Barely six months since that HRW verdict, the UK government’s Bilateral Aid Review lined up Ethiopia to become its largest beneficiary country within the next two years. The figure promised exceeds $500 million per annum, worth almost 10% of government spending.
As it happens, due to shortage of funding we’ve had to drop the governance content from all OneWorld country briefings, concentrating on poverty, food and climate change. I’m not really qualified to assess the latest political risk of engagement in Ethiopia.
But I can observe that it is just one of a lengthy list of potential banana skins lurking in the aid proposals published by the UK coalition government on 1st March. More to the point, the review chooses to omit any reference to these very considerable risks.
The International Development Secretary, Andrew Mitchell, has a tough hand to play in delivering the government’s admirable resolve to lift foreign aid to 0.7% of national income.
Almost isolated in handling an expanding budget, Mitchell must feel like the goody-goody schoolboy who wishes he could be punished so that he can join the gang of bad boys, dishing out savage cuts in government services.
To put it another way, one small slip in handling $14 billion of candy and he’s heading for a fall. Surely it would be wise to start talking up those risks.
Dragooned into the UK’s Strategic Defence and Security Review, Mitchell has been forced to commit 30% of his budget to support “fragile and conflict-affected states.” Tripling humanitarian aid to Somalia will “make Britain safer,” is the new mantra.
This “securitisation” of aid threatens to undermine Mitchell’s other political imperative. In the current economic climate, he cannot risk a headline on wasteful aid spending.
The review is accordingly stuffed with reassurances about value-for-money, an outcome not normally associated with working in conflict regions and failed states. Afghanistan, Burma and Somalia occupy the bottom three positions in the 2010 Corruption Perceptions Index, with Sudan not far ahead.
Desperation to satisfy the value-for-money agenda has inspired a bullet-pointed ministerial press release which reads like the production targets of a 1950s Soviet command economy. Instead of tons of steel we have millions of vaccinated children and other media-friendly “results”.

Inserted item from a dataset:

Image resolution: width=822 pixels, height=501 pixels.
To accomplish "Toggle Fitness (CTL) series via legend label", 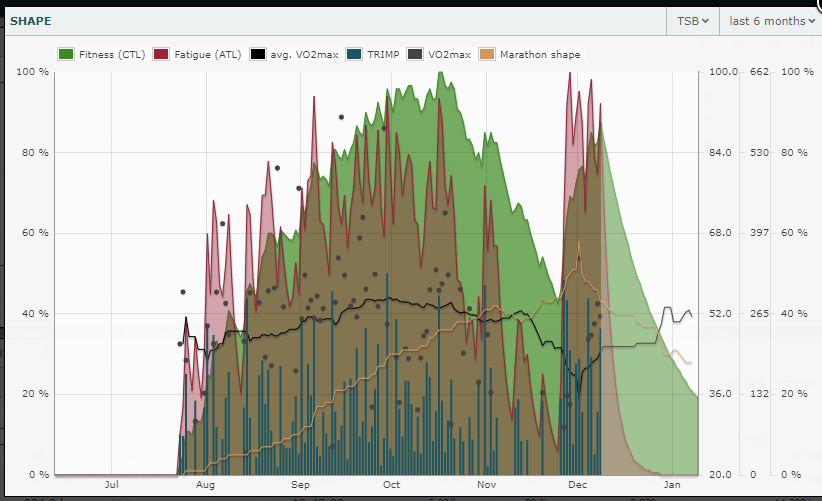I will coord(112,55).
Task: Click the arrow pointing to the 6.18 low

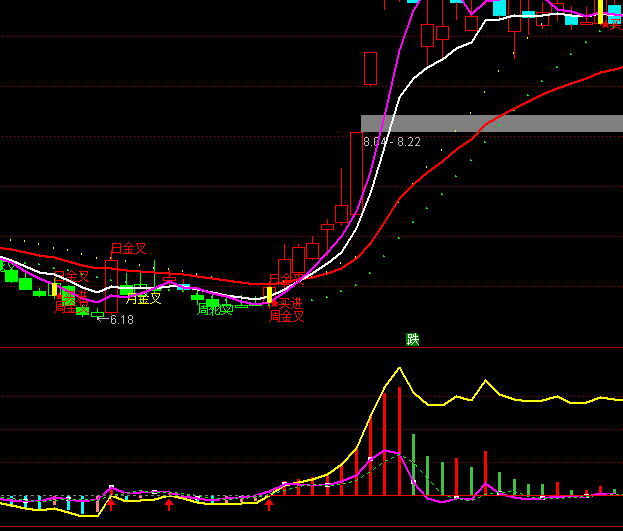Action: click(x=102, y=319)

The comparison may seem odious but, just as the steel was worthless without a market context, so the vaccinations are insufficient to improve children’s lives without a functioning health infrastructure. There is a risk that UK Aid could meet all its targets without reducing the need for future aid.

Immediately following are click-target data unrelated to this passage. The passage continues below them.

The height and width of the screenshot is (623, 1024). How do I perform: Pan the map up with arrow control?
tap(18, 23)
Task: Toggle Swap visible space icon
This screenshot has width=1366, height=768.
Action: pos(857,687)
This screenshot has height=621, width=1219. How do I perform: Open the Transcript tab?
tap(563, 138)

An over-simplistic presentation of aid effectiveness also skates over the inconvenient truth that accountability for projects in developing countries is increasingly shared with other major donors or with the receiving government itself.
For example, aid for education is often paid direct to the ministry to supplement the local education budget. This approach correctly aligns responsibility or aggravates implementation risk, depending on your point of view.
A more rounded picture might have emerged if Andrew Mitchell had followed his own stipulation that all new projects for UK Aid must make a “Business Case.”
The business case for the overall aid budget is that nudging countries along the development path leads to greater global economic activity and less need for foreign aid. Like any business plan, a risk analysis is generally a good idea.
Indeed a risk-aware approach might have discouraged the minister from launching his aid review at the height of crisis in the Arab world, when the risks of supporting repressive regimes were so painfully exposed.
There are even some uncanny parallels between Libya and our old friends in Ethiopia. Like Libya, Ethiopia is perceived by western powers as tough on terror and, like Gaddafi, prime minister Zenawi was a Blair-buddy, invited to chair the Commission for Africa.
Andrew Mitchell comes across as a good man, deserving of the luck that all politicians need. At stake is the final step up for UK foreign aid spending to the full 0.7%, budgeted for 2013/14. I fear his plans contain just too many hostages to fortune for this promise to survive the political jungle.